As many of these interests were closely related to social sciences and cultural studies, Josef Ehmer was strongly committed to interdisciplinary cooperation. Most notably, he was a member of the Joint Academy Initiative on Ageing (German Academy of Sciences Leopoldina, 2005–2009) and of the Interdisciplinary Workgroup “A Future with Children. Fertility and the Development of Society” (Berlin-Brandenburg Academy of Sciences and Humanities, 2009-2011). From 2012 he was a member of the Standing Committee on Demographic Change at the German National Academy of Sciences Leopoldina.

== Social and political commitment ==
Josef Ehmer grew up in a blue-collar working-class family. His parents, Maria (1910–1992) and Josef (1905–1975), were in the Communist resistance movement against Austro-Fascism and National Socialism, and experienced severe persecution. As a student at the University of Vienna, Josef Ehmer participated in leftist student movements; in the early 1970s, he co-founded the Kommunistischer StudentInnenverband (KSV). As an assistant professor, he was actively involved in university teachers’ unions. He was a member of the Communist Party of Austria (KPÖ) and of the party's Historical Commission. In the late 1980s, he belonged to a group of reformers within the KPÖ who tried “to overcome Stalinist structures and traditions” and to replace the party with a “new leftist formation”. After this endeavour failed, Josef Ehmer resigned from the KPÖ and distanced himself from all variants of communism.
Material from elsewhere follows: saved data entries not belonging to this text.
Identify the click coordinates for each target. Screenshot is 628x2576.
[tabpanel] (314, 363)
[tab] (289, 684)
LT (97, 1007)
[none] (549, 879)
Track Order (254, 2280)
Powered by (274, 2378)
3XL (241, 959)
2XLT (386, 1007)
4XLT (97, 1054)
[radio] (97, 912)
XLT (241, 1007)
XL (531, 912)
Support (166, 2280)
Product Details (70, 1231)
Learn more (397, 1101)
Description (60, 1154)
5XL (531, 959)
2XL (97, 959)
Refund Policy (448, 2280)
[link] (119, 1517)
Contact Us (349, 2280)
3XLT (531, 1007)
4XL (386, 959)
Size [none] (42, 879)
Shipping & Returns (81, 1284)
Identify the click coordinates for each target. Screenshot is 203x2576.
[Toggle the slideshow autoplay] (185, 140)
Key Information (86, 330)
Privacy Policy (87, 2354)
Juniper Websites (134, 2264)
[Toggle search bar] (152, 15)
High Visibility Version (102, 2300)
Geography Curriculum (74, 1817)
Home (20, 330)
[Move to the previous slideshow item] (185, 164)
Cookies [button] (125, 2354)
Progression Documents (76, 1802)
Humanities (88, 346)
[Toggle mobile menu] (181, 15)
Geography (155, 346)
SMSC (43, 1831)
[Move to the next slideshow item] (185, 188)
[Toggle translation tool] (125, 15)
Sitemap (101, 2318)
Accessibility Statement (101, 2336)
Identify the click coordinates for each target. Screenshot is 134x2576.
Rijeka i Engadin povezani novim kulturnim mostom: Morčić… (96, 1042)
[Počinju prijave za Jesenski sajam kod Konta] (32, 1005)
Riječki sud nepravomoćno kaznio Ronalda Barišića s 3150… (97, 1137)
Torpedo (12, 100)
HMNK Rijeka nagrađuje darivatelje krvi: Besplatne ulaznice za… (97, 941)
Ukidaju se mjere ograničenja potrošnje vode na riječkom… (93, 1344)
Since that time, the focus of his social activism has been on extramural civic initiatives. Among other commitments, he was chairman of the board of the “Edith Saurer Fund for sponsoring projects in the field of historical research” (ESF) and for many years served as a board member of ITH (International Conference of Labour and Social History).

== Death ==
Ehmer died on 10 May 2023, at the age of 74.

== Honours and awards ==
- Dr. Theodor-Körner-Preis zur Förderung der Wissenschaft (Vienna, 1980)
- Heinz-Maier-Leibnitz-Preis des Bundesministers für Bildung und Wissenschaft der Bundesrepublik Deutschland für Veröffentlichungen junger Wissenschaftler auf dem Gebiet der Historischen Jugend- und Familienforschung (Bonn, 1984)
- Victor Adler-Staatspreis für die Geschichte sozialer Bewegungen (Vienna, 1995)

== Publications ==
Monographs
- Bevölkerungsgeschichte und historische Demographie. 1800–2000 (Enzyklopädie deutscher Geschichte. 71). Oldenbourg, Munich 2004, ISBN 3-486-55732-7.
- Heiratsverhalten, Sozialstruktur, ökonomischer Wandel. England und Mitteleuropa in der Formationsperiode des Kapitalismus (Kritische Studien zur Geschichtswissenschaft. 92). Vandenhoeck & Ruprecht, Göttingen 1991, ISBN 3-525-35755-9.
- Sozialgeschichte des Alters (Suhrkamp Verlag. 1541 = NF 541). Frankfurt, 1990, ISBN 3-518-11541-3.

As publisher
- with Ursula Ferdinand and Jürgen Reulecke: Herausforderung Bevölkerung. Zu Entwicklungen des modernen Denkens über die Bevölkerung vor, im und nach dem "Dritten Reich“. VS – Verlag für Sozialwissenschaften, Wiesbaden 2007, ISBN 978-3-531-15556-2.
- with Dietmar Goltschnigg, Peter Revers and Justin Stagl: Förderung des wissenschaftlichen Nachwuchses. Bestandsaufnahmen und Zukunftsaussichten. Edition Praesens, Vienna 2004, ISBN 3-7069-0186-2.
- with Helga Grebing and Peter Gutschner: Arbeit. Geschichte – Gegenwart – Zukunft. (ITH-Tagungsberichte. 36). AVA – Akademische Verlags-Anstalt, Leipzig 2002, ISBN 3-931982-28-9.
- with Peter Gutschner: Das Alter im Spiel der Generationen. Historische und sozialwissenschaftliche Beiträge. Böhlau, Vienna among others. 2000, ISBN 3-205-99157-5.
- with Tamara K. Hareven and Richard Wall: Historische Familienforschung. Ergebnisse und Kontroversen. Michael Mitterauer zum 60. Geburtstag. Campus, Frankfurt among others. 1997, ISBN 3-593-35753-4.